Given records below:
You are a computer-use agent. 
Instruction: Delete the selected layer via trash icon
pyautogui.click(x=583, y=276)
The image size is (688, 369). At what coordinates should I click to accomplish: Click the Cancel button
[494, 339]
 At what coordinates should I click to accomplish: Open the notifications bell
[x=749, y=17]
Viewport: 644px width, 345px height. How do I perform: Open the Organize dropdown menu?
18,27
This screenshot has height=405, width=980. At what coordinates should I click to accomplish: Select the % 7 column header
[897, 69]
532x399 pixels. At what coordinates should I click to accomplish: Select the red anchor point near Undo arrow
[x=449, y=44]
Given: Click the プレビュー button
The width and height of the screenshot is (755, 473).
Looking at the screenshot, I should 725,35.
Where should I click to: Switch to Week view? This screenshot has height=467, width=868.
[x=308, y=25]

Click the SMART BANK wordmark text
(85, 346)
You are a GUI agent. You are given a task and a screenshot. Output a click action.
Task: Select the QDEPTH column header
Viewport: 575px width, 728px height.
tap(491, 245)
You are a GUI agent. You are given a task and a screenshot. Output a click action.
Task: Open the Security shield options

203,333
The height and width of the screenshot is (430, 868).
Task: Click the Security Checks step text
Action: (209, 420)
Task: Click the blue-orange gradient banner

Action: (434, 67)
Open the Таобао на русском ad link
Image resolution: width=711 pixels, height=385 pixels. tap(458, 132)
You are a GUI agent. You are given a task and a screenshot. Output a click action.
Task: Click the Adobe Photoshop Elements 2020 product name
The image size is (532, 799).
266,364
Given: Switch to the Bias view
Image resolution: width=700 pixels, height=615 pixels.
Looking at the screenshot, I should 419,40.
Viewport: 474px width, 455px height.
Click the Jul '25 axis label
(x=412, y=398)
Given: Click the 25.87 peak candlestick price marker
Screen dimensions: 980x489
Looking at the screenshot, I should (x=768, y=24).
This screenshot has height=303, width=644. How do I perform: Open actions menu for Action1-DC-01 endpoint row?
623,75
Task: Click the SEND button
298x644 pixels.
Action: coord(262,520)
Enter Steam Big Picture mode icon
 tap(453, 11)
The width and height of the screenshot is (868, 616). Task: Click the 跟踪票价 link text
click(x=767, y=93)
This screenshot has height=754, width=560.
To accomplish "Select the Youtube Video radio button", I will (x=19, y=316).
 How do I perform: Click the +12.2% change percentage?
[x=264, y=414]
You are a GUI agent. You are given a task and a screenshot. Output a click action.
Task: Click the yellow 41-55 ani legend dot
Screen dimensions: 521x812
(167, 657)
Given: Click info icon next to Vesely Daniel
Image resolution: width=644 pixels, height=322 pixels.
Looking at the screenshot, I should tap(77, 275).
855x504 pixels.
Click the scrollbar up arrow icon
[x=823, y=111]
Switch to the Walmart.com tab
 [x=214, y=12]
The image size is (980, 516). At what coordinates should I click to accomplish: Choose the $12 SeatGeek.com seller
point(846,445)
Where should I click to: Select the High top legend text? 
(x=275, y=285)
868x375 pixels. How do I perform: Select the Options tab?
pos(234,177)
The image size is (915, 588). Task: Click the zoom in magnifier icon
End of Given records.
What you give back should be exactly the lines from the one with "855x504 pixels." through the final line of the listing, and no others.

855x504 pixels.
Click the scrollbar up arrow icon
[x=823, y=111]
Switch to the Walmart.com tab
 [x=214, y=12]
The image size is (980, 516). At what coordinates should I click to accomplish: Choose the $12 SeatGeek.com seller
point(846,445)
Where should I click to: Select the High top legend text? 
(x=275, y=285)
868x375 pixels. How do I perform: Select the Options tab?
pos(234,177)
The image size is (915, 588). Task: Click the zoom in magnifier icon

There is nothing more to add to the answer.